«Nessuna norma potrà essere imposta ai viticoltori, perché la scelta finale su un’eventuale modifica del proprio prodotto rimarrà nelle loro mani, con i necessari cambiamenti dei rigidi disciplinari interni di produzione dop e igp». Questo il commento di Paolo De Castro in merito alla parziale apertura ai vini senza alcol registrata durante i negoziati sulla riforma della Pac.

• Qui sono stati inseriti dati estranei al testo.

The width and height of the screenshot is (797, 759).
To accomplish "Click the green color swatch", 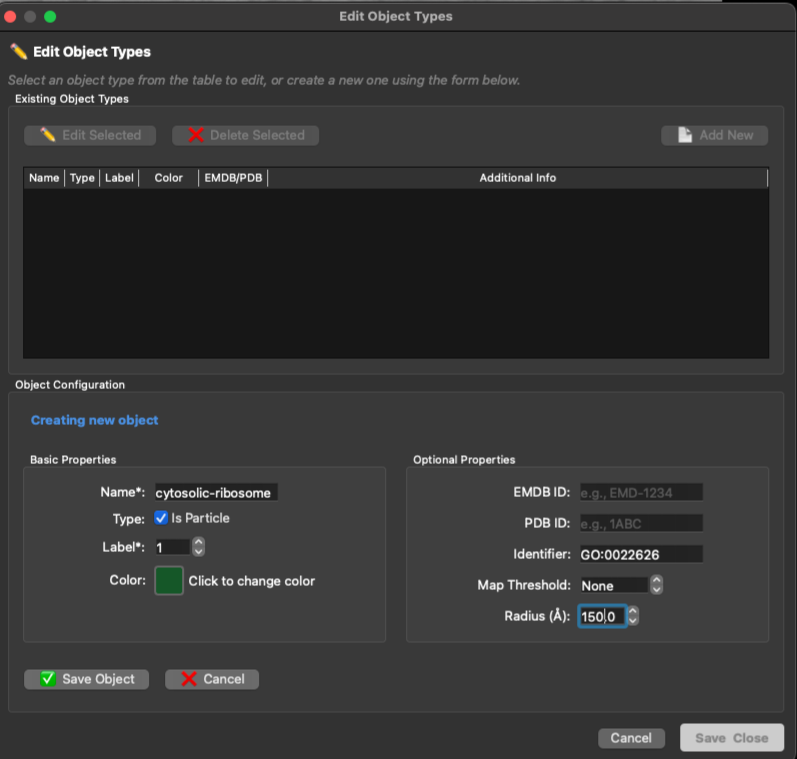I will pos(169,581).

«Noi restiamo convinti che un vino senza alcol non può essere definito tale – prosegue De Castro in una nota – per questo il Parlamento si è sempre espresso contro, anche se comprendiamo le opportunità commerciali e di export che vini a basso tenore alcolico avrebbero in alcuni mercati». Per l’europarlamentare «in ogni caso, alla base di qualunque decisione e futura norma in materia, le informazioni riportate sulle etichette dovranno essere chiare per tutti i consumatori, dando loro la possibilità di compiere scelte di acquisto pienamente informate anche in merito alle pratiche enologiche eventualmente utilizzate per consentire l’estrazione di alcol, soprattutto nel caso in cui questo avvenga tramite l’aggiunta di acqua».
Sulla questione è intervenuta anche Federvini, che ricorda come la problematica non sia nuova: «Dal 2008 l’ocm vino ha tolto la esclusività dell’impiego della parola “vino” al solo prodotto ottenuto da uve fresche – chiarisce il presidente di Federvini Sandro Boscaini – anche in caso di locuzioni (es. vino di frutta). Quella ocm consentì agli Stati membri di adottare norme nazionali per regolare tali situazioni. Francia, Spagna e Germania, ad esempio, adottarono norme nazionali che definivano il “vino dealcolato” e il “vino parzialmente dealcolato”. L’Italia si è limitata a consentire alcune eccezioni nel caso di prodotti “tradizionali” (ad esempio il vino di ciliegia)».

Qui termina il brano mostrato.